| TEXT EXCERPT |
The ingredients and procedure for this cake are surprisingly simple. As others have mentionned, the most challenging part is the caramel layer. I didn't use the one provided with this month's challenge. I opted for a dry rather than a wet caramel. I cut the slices through all the way before covering with caramel. When the caramel was semi-set I used a very sharp, very buttery knife to cut through the caramel and separate the wedges to set fully. This seemed to work quite well. If i had a Silpat mat I would have definitly used it! My buttercream didn't turn out as dark as I wanted although it was still delicious. I would make this again but reverse the flavors so it would be a white chocolate buttercream on a dark chocolate sponge cake.
I urge you to try this recipe. I have included my adapted version below. For the original, see either one of the hosts' blogs above.
Recipe adapted from Kaffehauss by Rick Rodgers | Makes 8" cake
6 large eggs, separated, at room temperature
1 1/3 cups (162g) confectioner’s (icing) sugar, divided
1 teaspoon (5ml) vanilla extract
1 cup plus 2 tablespoons (112g) sifted cake flour
pinch of salt
4 large eggs, at room temperature
1 cup (200g) caster (ultrafine or superfine white) sugar
4oz (110g) bakers chocolate or your favourite dark chocolate, finely chopped
2 sticks plus 2 tablespoons (250g) unsalted butter, at room temperature.
2 tbsp lemon juice
2 tbsp butter
8" cardboard round
12 whole nuts (hazelnuts, pecans, whatever)

| REQUIRED WORK |
1 > Answer these questions about the cake recipe excerpt.
(a) What kind of caramel did the writer choose instead of a wet caramel?
(b) How many large eggs, separated, are listed in the first ingredient line?
(c) What change would the writer make when baking the cake again?
2 > Carry on the cake recipe excerpt from the point where it stops.

| RAW DATA |
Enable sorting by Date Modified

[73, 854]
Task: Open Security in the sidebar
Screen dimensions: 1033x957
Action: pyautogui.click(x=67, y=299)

| THE ANSWERS |
1 >
(a) A dry caramel.
(b) Six.
(c) The writer would reverse the flavors, making a white chocolate buttercream on a dark chocolate sponge cake.

2 >
Directions for the sponge layers:
NB. The sponge layers can be prepared in advance and stored interleaved with parchment and well-wrapped in the fridge overnight.
1. Position the racks in the top and centre thirds of the oven and heat to 400F (200C).
2. Cut six pieces of parchment paper to fit the baking sheets. Using the bottom of a 9″ (23cm) springform tin as a template and a dark pencil or a pen, trace a circle on each of the papers, and turn them over (the circle should be visible from the other side, so that the graphite or ink doesn’t touch the cake batter.)
3. Beat the egg yolks, 2/3 cup (81g) of the confectioner’s (icing) sugar, and the vanilla in a medium bowl with a mixer on high speed until the mixture is thick, pale yellow and forms a thick ribbon when the beaters are lifted a few inches above the batter, about 3 minutes.
4. In another bowl, using clean beaters, beat the egg whites until soft peaks form. Gradually beat in the remaining 2/3 cup (81g) of confectioner’s (icing) sugar until the whites form stiff, shiny peaks. Using a large rubber spatula, stir about 1/4 of the beaten whites into the egg yolk mixture, then fold in the remainder, leaving a few wisps of white visible. Combine the flour and salt. Sift half the flour over the eggs, and fold in; repeat with the remaining flour.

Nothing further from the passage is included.